» **Quoted text**:
_ _ _ _
The relative singular values in Fig.5a are dramatically lower for \(S_{2,NLSA}\) and beyond compared to \(S_{2,SVD}\). This again suggests the ability for NLSA to clearly identify true signal in the data and separate it from the noise. Looking at Fig. 5b, we see a clear trend in \(V_{1,NLSA}\) and \(V_{2,NLSA}\) reminiscent of the sigmoidal concentrations imparted in the simulations despite the inclusion of timing jitter. The same cannot be said for any of the first five SVD right singular vectors (Fig. 5c). Applying a sigmoidal fit to \(V_{2,NLSA}\) in Fig. 5d resulted in a relaxation time of \(\tau _{NLSA}=4.5\pm 0.2 ps\) (\(R^2=0.987\)). Despite the systematic shift in absolute relaxation time caused by pulse broadening and the necessary use of a large concatenation window (18% of N), the method remains highly effective for the qualitative identification of structural dynamics, however with quantitative limitations in extreme noise environments. In contrast, attempts to fit any of the first five SVD right singular vectors were unsuccessful at yielding a physically useful relaxation time. In fact, the first mode to potentially exhibit the expected kinetics is \(V_{10,SVD}\) (\(R^2=0.026\)), shown in Fig. 5e. The relaxation time extracted from the fit is \(\tau _{SVD}=3.2\pm 2.3\) ps. Although this time is relatively near what we expect, the fit would provide no confidence to an experimentalist without prior knowledge of the system. This further showcases the power of NLSA over SVD at isolating time-domain information from weak and noisy datasets.
_ _ _ _
» **Information given**:

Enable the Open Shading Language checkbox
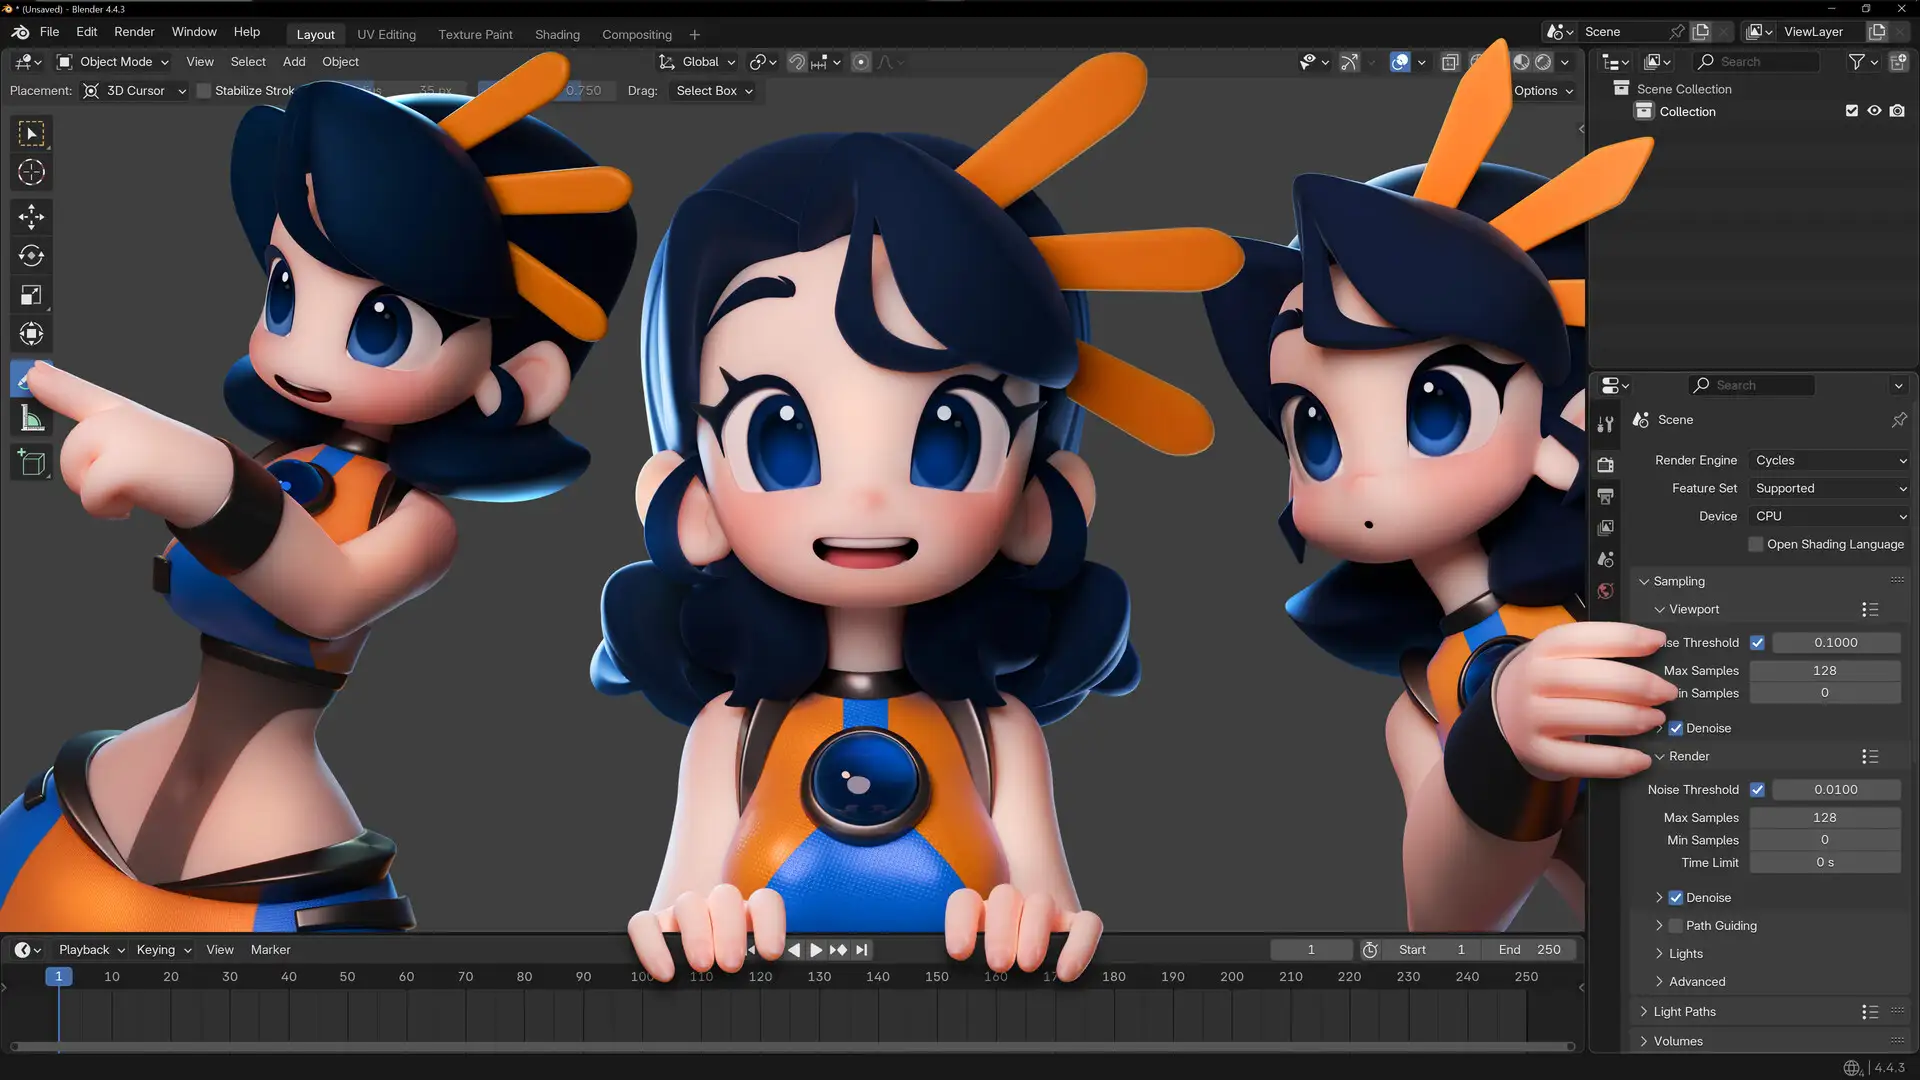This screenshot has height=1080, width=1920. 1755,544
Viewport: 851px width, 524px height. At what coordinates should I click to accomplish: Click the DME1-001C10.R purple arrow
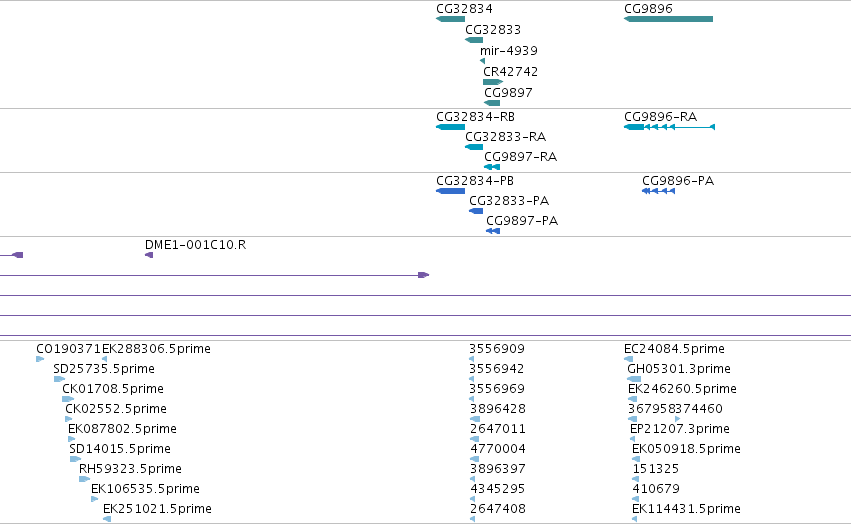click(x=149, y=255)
_ _ _ _
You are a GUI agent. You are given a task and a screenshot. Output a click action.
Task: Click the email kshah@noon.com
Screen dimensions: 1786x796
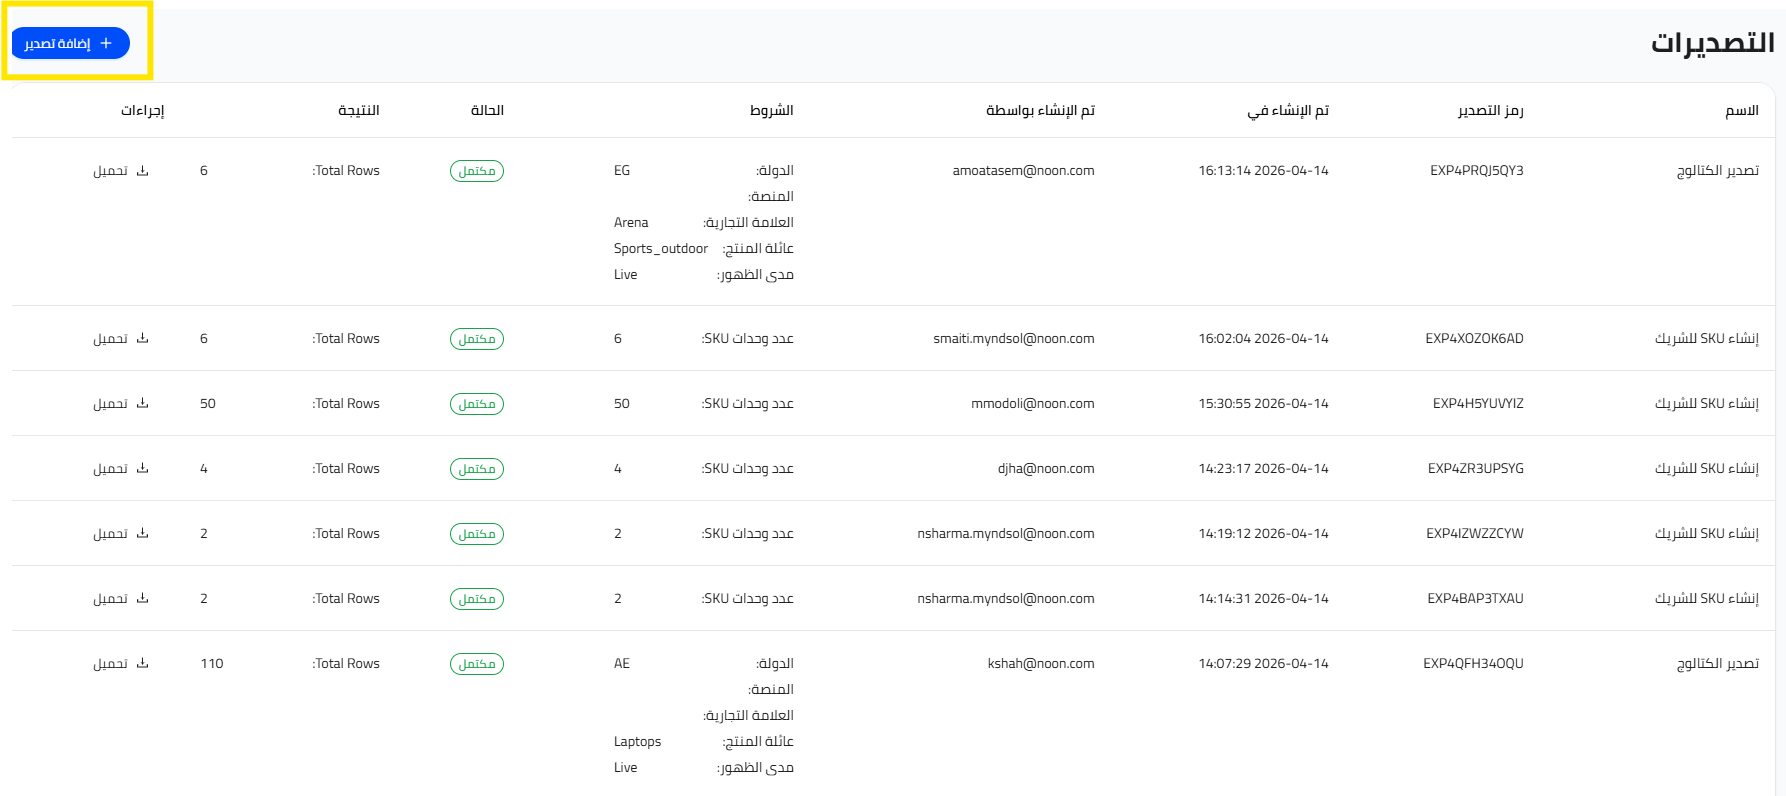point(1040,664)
_ _ _ _
Reproduce the passage comparing NLSA with SVD in full, word for word, keeping every symbol and figure reference unchanged.

» **Expected output**:
The relative singular values in Fig.5a are dramatically lower for \(S_{2,NLSA}\) and beyond compared to \(S_{2,SVD}\). This again suggests the ability for NLSA to clearly identify true signal in the data and separate it from the noise. Looking at Fig. 5b, we see a clear trend in \(V_{1,NLSA}\) and \(V_{2,NLSA}\) reminiscent of the sigmoidal concentrations imparted in the simulations despite the inclusion of timing jitter. The same cannot be said for any of the first five SVD right singular vectors (Fig. 5c). Applying a sigmoidal fit to \(V_{2,NLSA}\) in Fig. 5d resulted in a relaxation time of \(\tau _{NLSA}=4.5\pm 0.2 ps\) (\(R^2=0.987\)). Despite the systematic shift in absolute relaxation time caused by pulse broadening and the necessary use of a large concatenation window (18% of N), the method remains highly effective for the qualitative identification of structural dynamics, however with quantitative limitations in extreme noise environments. In contrast, attempts to fit any of the first five SVD right singular vectors were unsuccessful at yielding a physically useful relaxation time. In fact, the first mode to potentially exhibit the expected kinetics is \(V_{10,SVD}\) (\(R^2=0.026\)), shown in Fig. 5e. The relaxation time extracted from the fit is \(\tau _{SVD}=3.2\pm 2.3\) ps. Although this time is relatively near what we expect, the fit would provide no confidence to an experimentalist without prior knowledge of the system. This further showcases the power of NLSA over SVD at isolating time-domain information from weak and noisy datasets.